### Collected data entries

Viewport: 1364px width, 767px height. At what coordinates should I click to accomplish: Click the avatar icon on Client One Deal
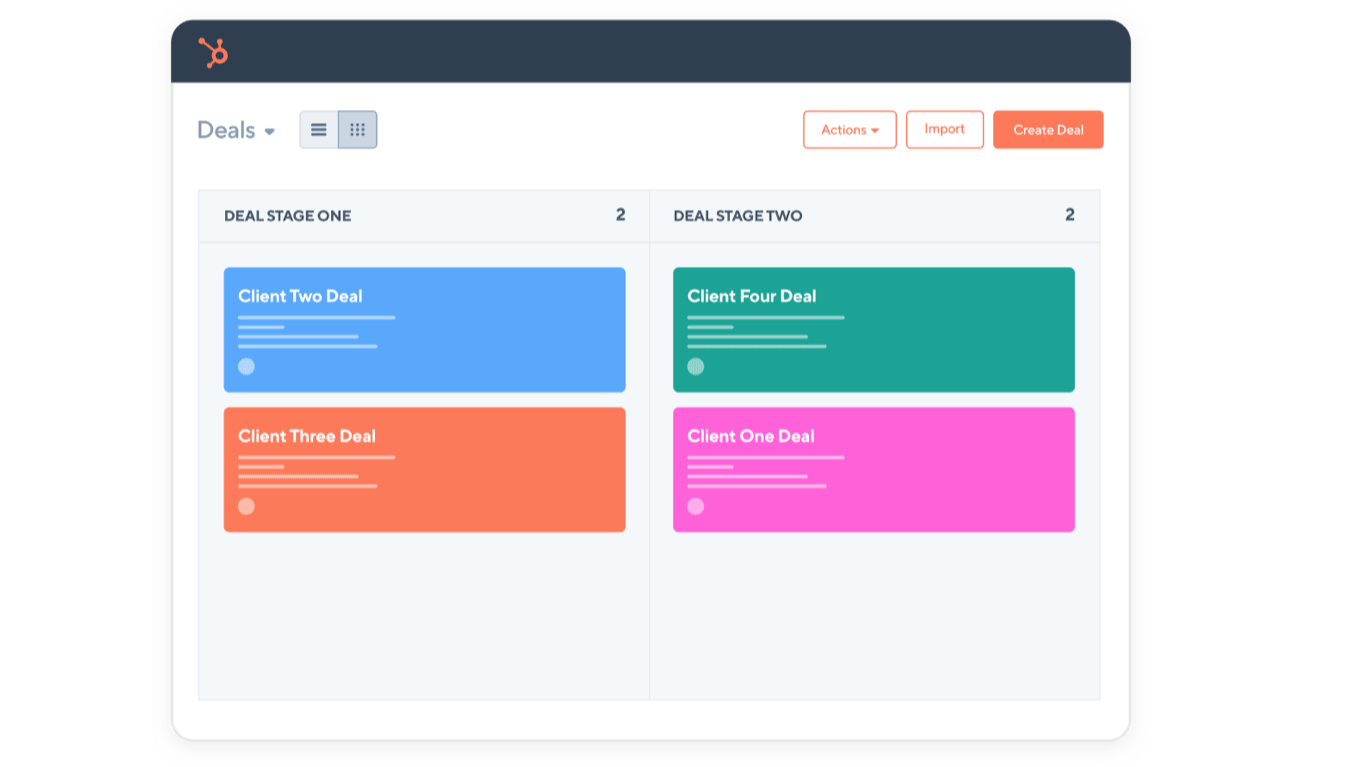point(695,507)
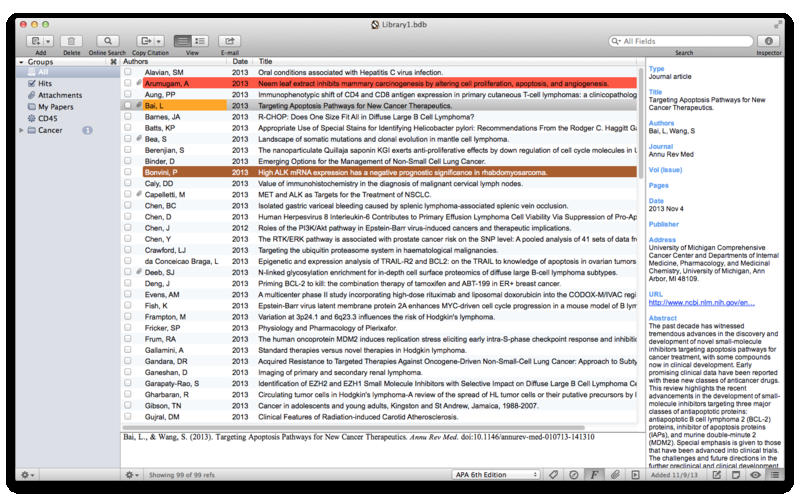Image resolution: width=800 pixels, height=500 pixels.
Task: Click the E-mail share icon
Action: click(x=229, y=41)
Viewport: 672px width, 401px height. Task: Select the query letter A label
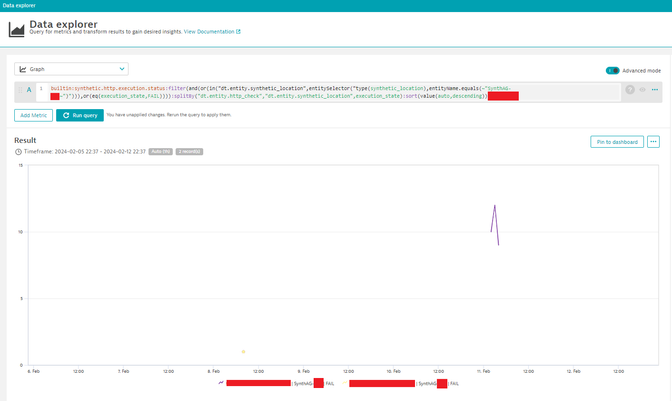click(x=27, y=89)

### Problem requirements
An exact restatement of every record is required. Omit the images.

### Task answer
Viewport: 1364px width, 767px height. At what coordinates should I click to accomplish: Click the avatar icon on Client One Deal
point(695,507)
Image resolution: width=800 pixels, height=500 pixels.
Task: Click the E-mail share icon
Action: click(x=229, y=41)
Viewport: 672px width, 401px height. Task: Select the query letter A label
click(x=27, y=89)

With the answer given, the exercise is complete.